Accent (diacritic) in attachment name -> diacritic in transaction subject broken

Hi,

I have problem with diacritic (accent) encoding (non English characters)
for Czech language.

Subject with diacritic is broken when I add file attachment with
diacritic. In test case I did:

  • attached PŘÍLIŠŽLUŤOUČKÝKŮŇÚPĚLĎÁBELSKÉKÓDY.bin with any content

  • filled subject PŘÍLIŠŽLUŤOUČKÝKŮŇÚPĚLĎÁBELSKÉKÓDY

  • sent it as Correspond or Comment

  • subject in RT frontend is set to:
    PŘÍLIŠŽLUŤOUČKÝKŮŇÚPĚLĎÁBELSKÉKÓDY

  • subject in Correspond e-mail notification is wrong:
    PŘÍLIŠŽLUŤOUČKÝ KŮŇ ÚPĚL ĎÁBELSKÉ KÓDY

or encoded (equal sign is placed for space dividing only):
Subject:
=?UTF-8?B?W1RERyAjNDE1M10gUMOFwpjDg8KNTEnDhSAgw4XCvUxVw4XCpE9Vw4TCjEs=?=
=?UTF-8?B?w4PCnSBLw4XCrsOFwocgw4PCmlDDhMKaTCDDhMKOw4PCgUJFTFNLw4PCiSBL?=
=?UTF-8?B?w4PCk0RZ?=

  • subject in Comment e-mail notification is OK

  • Data on transaction in Transaction table is OK

  • in one transaction i saw opposite behavior so Subject was OK and
    attachment name was screwed. I was not able to reproduce this yet.

RT is installed on CentOS 5.8 with this enviroment:

  • RT 4.0.5 upgraded from 3.8.7 (+ RT::Extension::CommandByMail)
    • logging is set to notice and is without any anomalies
  • Apache + mod_perl2 (AddDefaultCharset UTF-8)
  • MySQL 5.0.95 (DB and tables collation set to utf8_general_ci)
  • Perl 5.8.8 (distribution package + additional required modules
    installed through CPAN)

I tried to update every Perl module RT depends on (according to
informations in make testdeps) and clear Mason object cache without success.

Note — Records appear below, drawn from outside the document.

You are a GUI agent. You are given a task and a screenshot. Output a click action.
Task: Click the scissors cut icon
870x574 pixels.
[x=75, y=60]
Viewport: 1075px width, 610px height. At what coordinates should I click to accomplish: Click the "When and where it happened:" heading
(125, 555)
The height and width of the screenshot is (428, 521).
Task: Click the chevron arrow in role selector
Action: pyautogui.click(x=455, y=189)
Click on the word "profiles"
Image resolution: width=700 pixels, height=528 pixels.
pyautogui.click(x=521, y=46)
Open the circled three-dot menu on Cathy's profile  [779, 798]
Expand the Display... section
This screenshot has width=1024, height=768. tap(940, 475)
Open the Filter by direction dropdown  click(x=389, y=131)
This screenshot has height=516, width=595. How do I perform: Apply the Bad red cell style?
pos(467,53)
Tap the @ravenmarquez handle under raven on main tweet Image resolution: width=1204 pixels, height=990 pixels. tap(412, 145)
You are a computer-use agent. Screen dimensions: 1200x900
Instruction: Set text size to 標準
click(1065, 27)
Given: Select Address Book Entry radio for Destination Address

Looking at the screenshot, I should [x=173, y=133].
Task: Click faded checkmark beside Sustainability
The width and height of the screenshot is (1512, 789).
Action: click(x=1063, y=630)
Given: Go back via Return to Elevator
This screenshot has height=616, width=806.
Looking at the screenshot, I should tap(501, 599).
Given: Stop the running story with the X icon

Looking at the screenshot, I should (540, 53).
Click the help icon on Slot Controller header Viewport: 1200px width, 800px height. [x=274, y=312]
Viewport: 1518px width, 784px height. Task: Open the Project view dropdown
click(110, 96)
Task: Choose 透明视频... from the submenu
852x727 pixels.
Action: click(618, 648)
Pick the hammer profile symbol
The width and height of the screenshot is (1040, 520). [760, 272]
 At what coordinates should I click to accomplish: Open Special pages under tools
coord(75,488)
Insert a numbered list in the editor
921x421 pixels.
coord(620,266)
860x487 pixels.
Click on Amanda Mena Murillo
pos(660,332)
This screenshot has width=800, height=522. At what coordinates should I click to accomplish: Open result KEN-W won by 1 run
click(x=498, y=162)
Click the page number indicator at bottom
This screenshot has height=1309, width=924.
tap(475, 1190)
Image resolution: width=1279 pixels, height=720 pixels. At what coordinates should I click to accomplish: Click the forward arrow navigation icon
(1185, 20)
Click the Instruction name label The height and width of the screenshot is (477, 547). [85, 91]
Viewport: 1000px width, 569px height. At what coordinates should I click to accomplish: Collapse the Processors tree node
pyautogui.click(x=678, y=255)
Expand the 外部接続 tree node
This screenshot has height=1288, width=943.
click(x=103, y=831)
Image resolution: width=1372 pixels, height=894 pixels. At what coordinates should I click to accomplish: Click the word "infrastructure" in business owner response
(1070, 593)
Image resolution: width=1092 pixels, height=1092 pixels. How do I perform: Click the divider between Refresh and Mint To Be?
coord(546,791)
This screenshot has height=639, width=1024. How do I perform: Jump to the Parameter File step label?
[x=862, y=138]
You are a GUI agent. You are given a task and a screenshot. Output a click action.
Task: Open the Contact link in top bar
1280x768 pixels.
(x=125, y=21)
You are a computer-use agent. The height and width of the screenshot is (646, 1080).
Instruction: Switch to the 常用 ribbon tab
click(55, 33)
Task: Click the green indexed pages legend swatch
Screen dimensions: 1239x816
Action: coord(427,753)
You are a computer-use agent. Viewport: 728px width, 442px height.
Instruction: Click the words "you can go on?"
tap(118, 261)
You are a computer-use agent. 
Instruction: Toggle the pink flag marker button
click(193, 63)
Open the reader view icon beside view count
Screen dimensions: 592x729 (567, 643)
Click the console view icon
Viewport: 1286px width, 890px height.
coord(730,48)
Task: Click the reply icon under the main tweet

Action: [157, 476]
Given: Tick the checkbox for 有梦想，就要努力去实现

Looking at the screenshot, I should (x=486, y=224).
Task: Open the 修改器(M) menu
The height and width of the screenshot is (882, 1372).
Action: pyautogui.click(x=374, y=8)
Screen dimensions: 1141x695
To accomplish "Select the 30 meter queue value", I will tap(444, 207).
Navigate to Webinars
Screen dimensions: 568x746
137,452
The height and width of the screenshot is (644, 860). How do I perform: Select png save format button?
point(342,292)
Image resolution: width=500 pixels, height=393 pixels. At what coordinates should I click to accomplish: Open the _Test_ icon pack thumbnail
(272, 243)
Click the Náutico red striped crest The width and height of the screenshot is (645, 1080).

I tried to reproduce this issue in test queue of
issues.bestpractical.com without success (ticket 19692) so I suppose
this is bug or my mistake in my CentOS environment.

Legwork suggested in RT wiki and mailinglist did not help me to find
solution.

I appreciate every suggestion.

Thanks in advance.

Regards,
Pavel Sidlo
e-mail: pavel.sidlo@topdigital.cz

Hi Stephen,

thank you for your answer.

Subject diacritic is OK for every message(=transaction) except ones with
diacritic filenames in attachment. So I see for example all messages
with diacritic in ticket but only ones with diacritic characters in
attachment name that have diacritic characters in subject have broken
subject.

Nearly all communication in RT tickets is in Czech language so it
usually contains diacritic characters. Therefore I am almost sure it is
not problem between webserver and web browser.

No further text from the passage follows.